▶ 待办事项 1: 下面三句话，哪句和讲人脐静脉内皮细胞分离培养的那段文字相符？每句答“是”或“否”，并摘出文中起决定作用的原话：(a) 新生儿脐带取材经济、来源充足；(b) 内皮细胞在免疫反应起始过程中作用不大；(c) 本研究要建立分离培养人脐动脉内皮细胞的方法。
▶ 待办事项 2: 接着讲人脐静脉内皮细胞分离培养的那段文字往下写一段。

▶ 页面摘录:
►
人脐静脉血管内皮细胞的高效分离与培养*

张 臣 李 彤 侯跃龙 严晓晔 高英堂

人的内皮细胞是血管壁的主要组成部分，在维持组织稳态、纤溶与凝血、血液组织交换、血管舒缩调节、血管新生、血细胞激活和迁移等生理和病理过程中发挥着重要作用，另外在免疫反应起始过程中也起着决定性的作用[1]。因此体外获得血管内皮细胞可为阐明许多疾病血管并发症的病理过程提供重要研究模型[2]。新生儿脐带由于取材经济、来源充足,而成为血管内皮细胞体外获得的主要材料。本研究旨在建立一种简单、高效分离培养人脐静脉内皮细胞（HUVEC）的方法，为进一步研究打下基础。
◄
▶ 所列记录:
►
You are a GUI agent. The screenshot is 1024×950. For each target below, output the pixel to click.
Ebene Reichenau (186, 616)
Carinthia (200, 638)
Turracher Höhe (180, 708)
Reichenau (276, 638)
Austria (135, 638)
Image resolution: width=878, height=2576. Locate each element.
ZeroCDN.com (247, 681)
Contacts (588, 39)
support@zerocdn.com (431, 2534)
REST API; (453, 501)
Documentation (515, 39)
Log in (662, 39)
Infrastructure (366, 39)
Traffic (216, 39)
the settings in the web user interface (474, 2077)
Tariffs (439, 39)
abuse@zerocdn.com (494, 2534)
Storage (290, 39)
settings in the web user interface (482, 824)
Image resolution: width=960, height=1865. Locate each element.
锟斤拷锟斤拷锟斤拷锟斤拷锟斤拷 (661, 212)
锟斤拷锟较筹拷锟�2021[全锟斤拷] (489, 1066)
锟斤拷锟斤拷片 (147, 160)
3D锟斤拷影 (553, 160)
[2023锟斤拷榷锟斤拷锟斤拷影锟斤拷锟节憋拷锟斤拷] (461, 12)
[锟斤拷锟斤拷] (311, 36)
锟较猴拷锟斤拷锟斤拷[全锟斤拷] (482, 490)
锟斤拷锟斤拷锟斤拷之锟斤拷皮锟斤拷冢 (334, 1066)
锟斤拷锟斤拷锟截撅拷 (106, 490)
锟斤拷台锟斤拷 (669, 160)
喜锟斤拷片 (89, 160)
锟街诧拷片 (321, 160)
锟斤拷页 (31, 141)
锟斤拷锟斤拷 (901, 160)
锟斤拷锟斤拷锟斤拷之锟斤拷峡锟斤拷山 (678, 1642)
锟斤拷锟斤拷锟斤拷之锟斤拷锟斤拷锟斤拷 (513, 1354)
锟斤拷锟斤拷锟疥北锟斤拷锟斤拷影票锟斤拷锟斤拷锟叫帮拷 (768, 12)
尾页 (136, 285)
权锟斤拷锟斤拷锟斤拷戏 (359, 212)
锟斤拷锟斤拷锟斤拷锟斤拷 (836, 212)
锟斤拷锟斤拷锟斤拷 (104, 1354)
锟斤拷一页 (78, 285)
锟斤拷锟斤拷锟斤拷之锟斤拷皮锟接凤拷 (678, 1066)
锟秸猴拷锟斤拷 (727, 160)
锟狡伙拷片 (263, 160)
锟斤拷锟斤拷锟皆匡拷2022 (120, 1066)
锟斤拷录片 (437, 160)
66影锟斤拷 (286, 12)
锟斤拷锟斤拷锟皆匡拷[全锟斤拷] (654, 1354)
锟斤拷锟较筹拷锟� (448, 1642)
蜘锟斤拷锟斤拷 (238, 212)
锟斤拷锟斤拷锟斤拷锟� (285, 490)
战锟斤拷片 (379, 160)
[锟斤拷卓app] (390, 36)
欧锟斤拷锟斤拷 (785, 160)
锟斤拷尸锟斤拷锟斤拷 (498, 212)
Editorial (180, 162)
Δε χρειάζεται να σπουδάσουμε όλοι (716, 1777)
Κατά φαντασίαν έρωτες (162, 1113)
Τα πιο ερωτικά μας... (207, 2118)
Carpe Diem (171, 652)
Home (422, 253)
◄
▶ 练习结果 1:
(a) 是。“新生儿脐带由于取材经济、来源充足”
(b) 否。“在免疫反应起始过程中也起着决定性的作用”
(c) 否。“建立一种简单、高效分离培养人脐静脉内皮细胞（HUVEC）的方法”

▶ 练习结果 2:
1 材料与方法

1.1 主要试剂 胰蛋白酶（上海生工生物工程有限公司，中国），明胶（Sigma，USA），M199培养液和胎牛血清（FBS，Gibico，USA），CD34抗体（Miltenyi Biotec，Germany），人纤维连接蛋白（BD Biosciences，USA），FITC－CD31抗体（晶美生物公司，中国），PE－CD144抗体（eBiosciences，USA），血管性假血友病因子（vWF）抗体（Abcam，England），Dil－标记的乙酰化低密度脂蛋白（Dil-AcLDL,Molecular Probes，USA）。EPICS ALTRA流式细胞仪（Beckman，USA）。

1.2 方法

1.2.1 HUVEC的原代分离及培养 收集2009年2月—2009年7月我院健康产妇剖宫产后的15条脐带20～30 cm（产妇知情同意），立即放入4℃无菌磷酸盐缓冲液（PBS）中，分离培养在2 h内进行。在无菌条件下剪去破损或有夹痕、血肿部分，用PBS冲洗至静脉内无血，用止血钳夹住一端，另一端插管注入0.25%的胰蛋白酶，使之充盈后夹闭脐带，将其放入无菌容器内，37℃孵育10～15 min。收集消化液和消化后无菌PBS冲洗液，20℃～25℃1 200 r/min离心10 min,弃上清。用5～10 mL含20%血清的M199培养液重悬细胞，将细胞移入1.5%明胶包被过的培养瓶中，置于37．0℃、5%CO2、饱和湿度的孵箱中培养，24 h后换液，之后隔天换液。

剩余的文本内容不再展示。